MATERIAL PROVIDED START

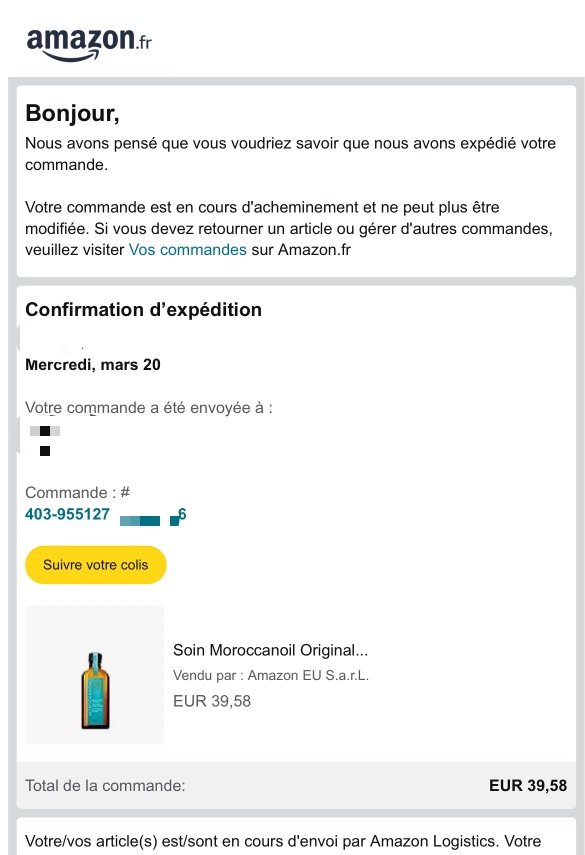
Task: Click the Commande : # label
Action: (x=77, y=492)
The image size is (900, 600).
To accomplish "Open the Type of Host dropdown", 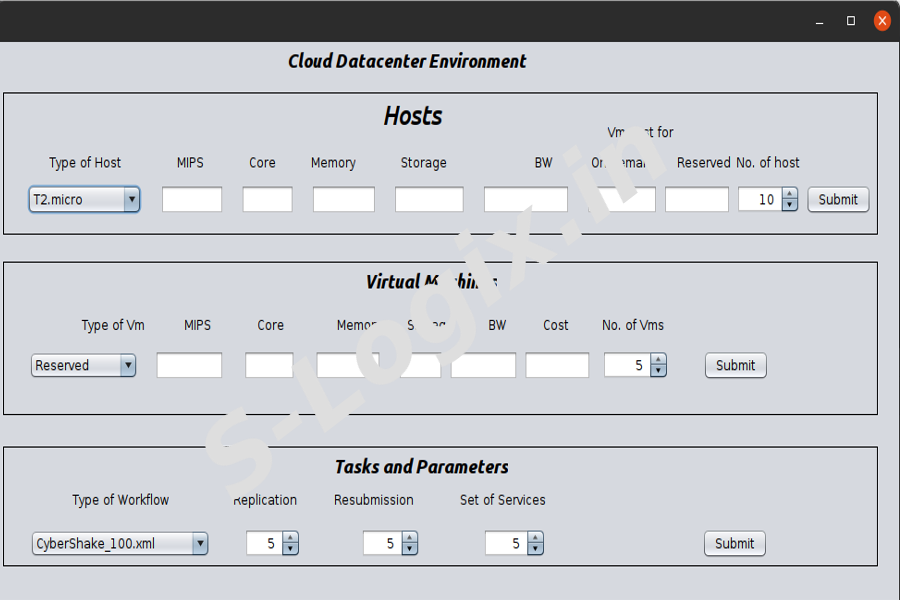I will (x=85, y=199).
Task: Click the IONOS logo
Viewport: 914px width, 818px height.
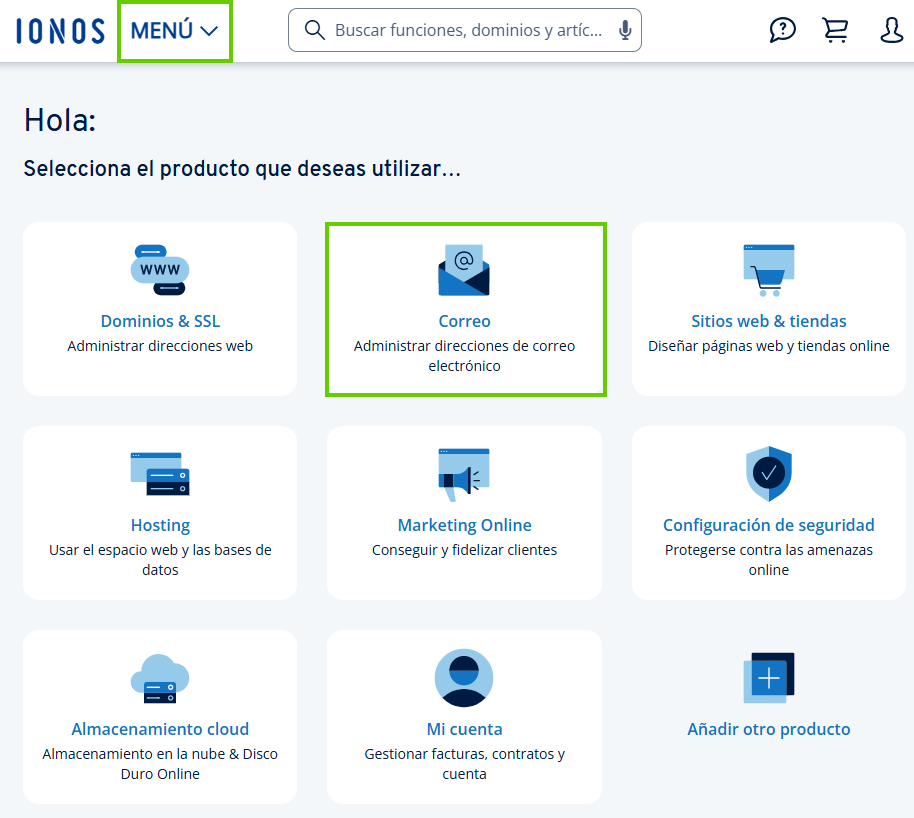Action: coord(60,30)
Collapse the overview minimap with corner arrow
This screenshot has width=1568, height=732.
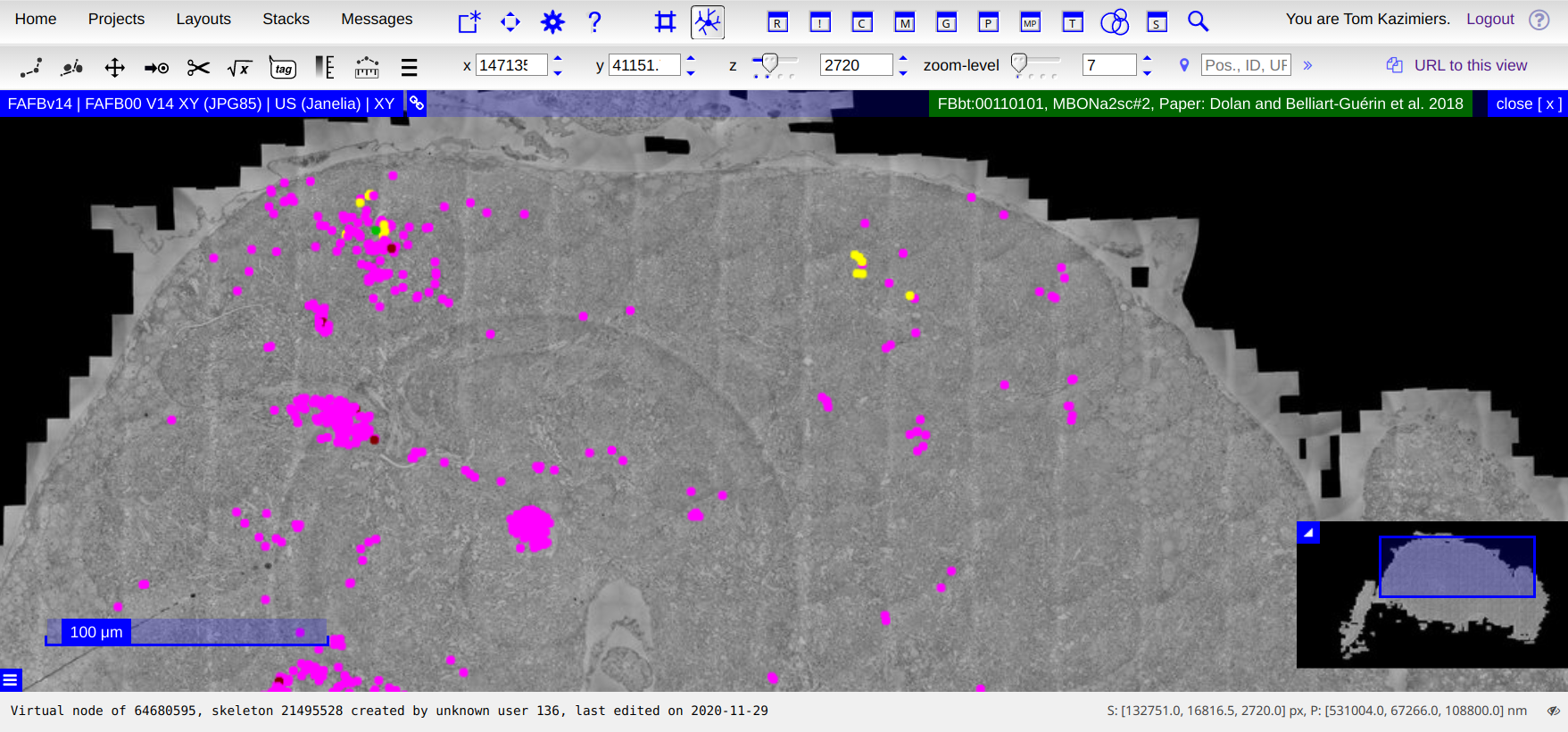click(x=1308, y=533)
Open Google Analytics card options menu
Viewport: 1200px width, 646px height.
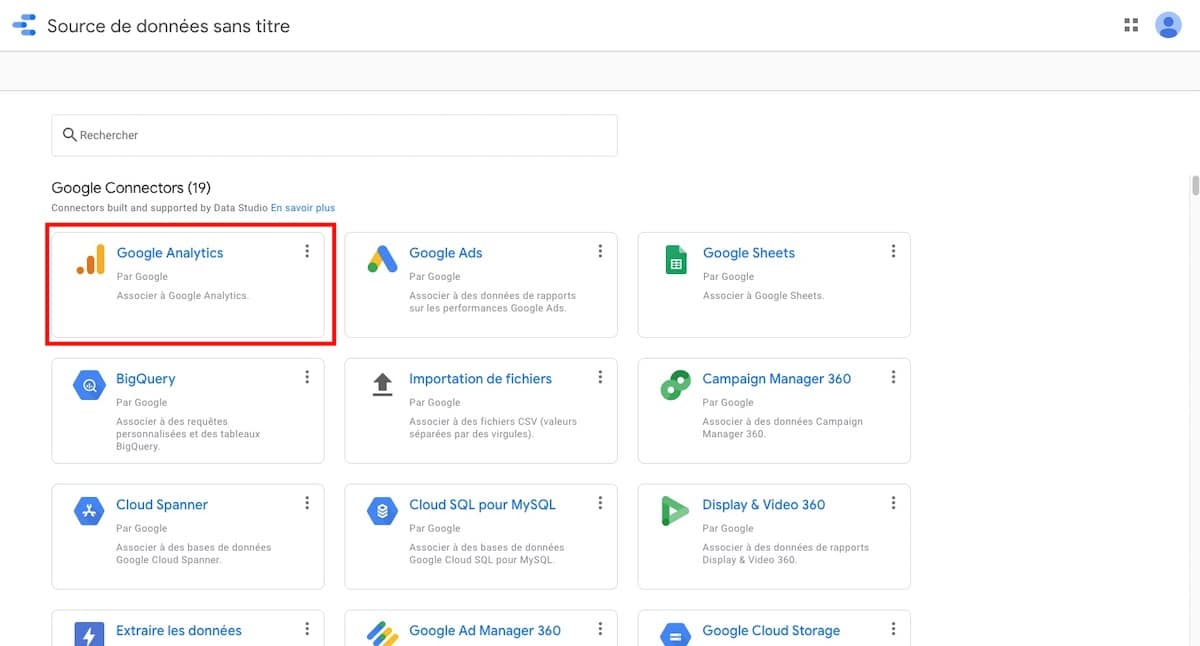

MATERIAL PROVIDED END
MATERIAL PROVIDED START

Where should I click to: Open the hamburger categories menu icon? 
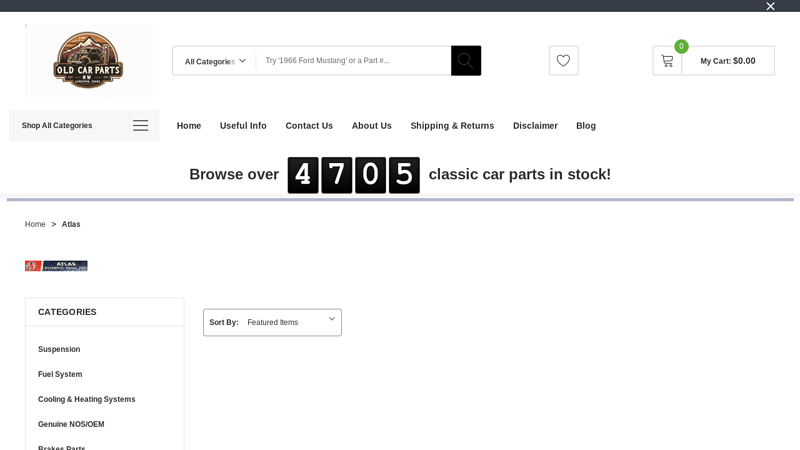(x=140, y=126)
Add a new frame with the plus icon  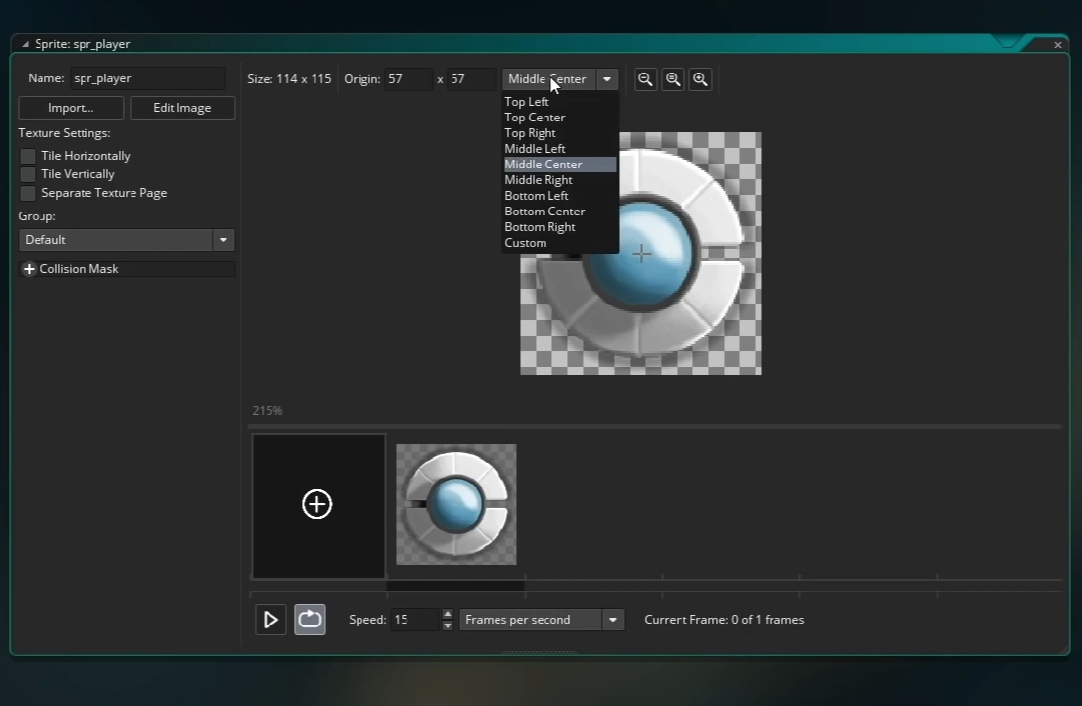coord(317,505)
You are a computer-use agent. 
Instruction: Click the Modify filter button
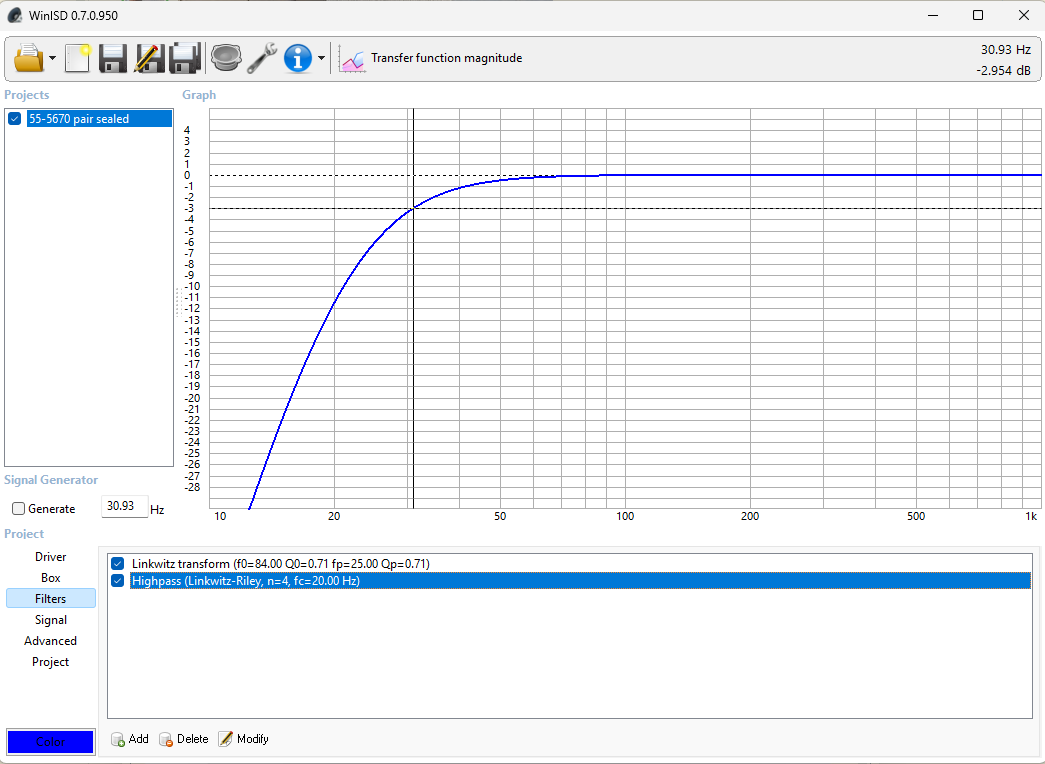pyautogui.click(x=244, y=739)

MATERIAL PROVIDED END

WHAT TO PRODUCE –
Only the lines above starting with the one with "Open Google Analytics card options menu" and going through the one with "Viewport: 1200px width, 646px height." are to be copied, word for word and with both ends kept.

RESULT OF THE EXERCISE –
Open Google Analytics card options menu
Viewport: 1200px width, 646px height.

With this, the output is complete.